Quanto ao diácono Clovis pensei que entendesse um pouco mais de bruxaria e quando lhe narrei o acontecido comigo e Ohilma, veio com uma conversa fiada de que tínhamos que rezar 50 pai Nossos e 50 ave Marias todos os dias -isso durante 3 meses - e fazer uma oferta em dinheiro a capela que estava precisando de reparos.
E ainda teve a ousadia de dizer que eu estava inventando essa narrativa da bruxa e só não azucrinei com ele porque sou comedida, educada, e tanto eu como minha irmã vimos a Lili, com seus cabelos dourados e nariz grande torto.
E, aqui para mós, deveria ter dito a esse sacripanta que o dinheiro que déssemos iria botar no seu bolso, pois, a capela fora reformada e pintada recentemente, com a nossa ajuda.
Para mim, tudo o que estava acontecendo desde a morte dos meninos e meninas era apavorante e fiquei sem saber se falava com a diretora da escola ou com algum vereador para chamar novamente as psicólogas e os promotores, e se eles tinham algum conhecimento de bruxaria e o poder de convencer os pássaros a retornarem para a nossa serra.
Preferi, no entanto, me manter com esse drama, ou talvez orar para São Francisco, santo que conversava com os pássaros.
O relevante é que tínhamos (eu e o Roque) que descobrir uma solução para dar continuidade aos estudos de Alicinha. Ela iria completar 16 anos de idade e estava na sexta série faltando apenas duas para concluir o segundo grau e ir estudar numa faculdade.
Roque queria que ela fosse doutora - médica ou advogada - porque essas são profissões que dão dinheiro, segundo ele falava.
O problema é que Alicinha quando conheceu a psicóloga do governo havia se manifestado a mim, que gostaria de ser como ela.
Isso representava um desafio e tanto porque pelo pouco que sei é uma profissão que não dá dinheiro, é igual, salvo engano, a pedagoga, nutricionista, enfermeira.
E em segundo lugar porque se ela se formasse em psicologia teria que trabalhar numa cidade grande, longe da gente, longe do nosso povoado.
E como ficaríamos eu e o Roque? E nossos netos nasceriam aonde? E o aconchego de nossa filha?

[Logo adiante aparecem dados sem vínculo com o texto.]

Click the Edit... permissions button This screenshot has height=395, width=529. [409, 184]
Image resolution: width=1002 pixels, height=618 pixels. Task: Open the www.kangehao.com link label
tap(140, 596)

Perguntas que ainda sequer tinha assimilado, quanto mais respostar a dar a elas.
Digo a vocês que foi um drama para a cabeça do Roque quando lhe falei dessa intenção de nossa filha.
E numa conversa que tivemos os três, ele levantou a voz e perguntou se ela conhecia alguma psicóloga em Umbuzeiro, no Escorrego, em Cícero, em Poço Redondo?
E dava exemplo do doutor Bernardo advogado que morava na melhor casa da cidade. Que tinha carro, que possuía fazenda e até apartamento em Aracaju.
Alicinha tentou acalmar Roque e disse que era sua vocação, cuidar de gente, cuidar da cabeça das pessoas.
Roque a contestou respondendo que no povoado que nasceu, cresceu, mora e pretende morrer não havia doidos, todo mundo tem a cabeça no lugar, e que os assassinatos dos meninos foi uma coisa que só pode ter sido algo influenciado pelo demônio.
E sobre o desaparecimento dos pássaros, do qual também havia lhe falado, disse ser uma coisa passageira, que eventualmente migram para outros lugares melhores em busca de comida, da sobrevivência, e isso estava acontecendo com maior frequência devido as mudanças climáticas, a quentura da Terra.
E mais falou que a Serra dos Cardeais já foi um lugar muito viçoso no seu tempo de criança e agora enfrentava essa instabilidade e até as cobras que viviam por lá sossegadas descem para o povoado em busca de comida e aparecem nos quintais das casas, as raposas veem comer nossas galinhas e assim por diante.
Também profetizou que na primeira trovoada que desse na época de floração dos cajueiros e das mangueiras, os cardeais retornariam, as árvores voltavam a ficar verdes porque uma trovoada não vem sozinha, são duas a três em carretilhas e a água desce nas ladeiras e enche os tanques, a terra fica fofa e molhada.
Ainda bem que não falei nada da bruxa para Roque nem da serpente que eu e Ohilma matamos, senão quem iria morrer seria eu. Fiquei de bico calado como os cardeais.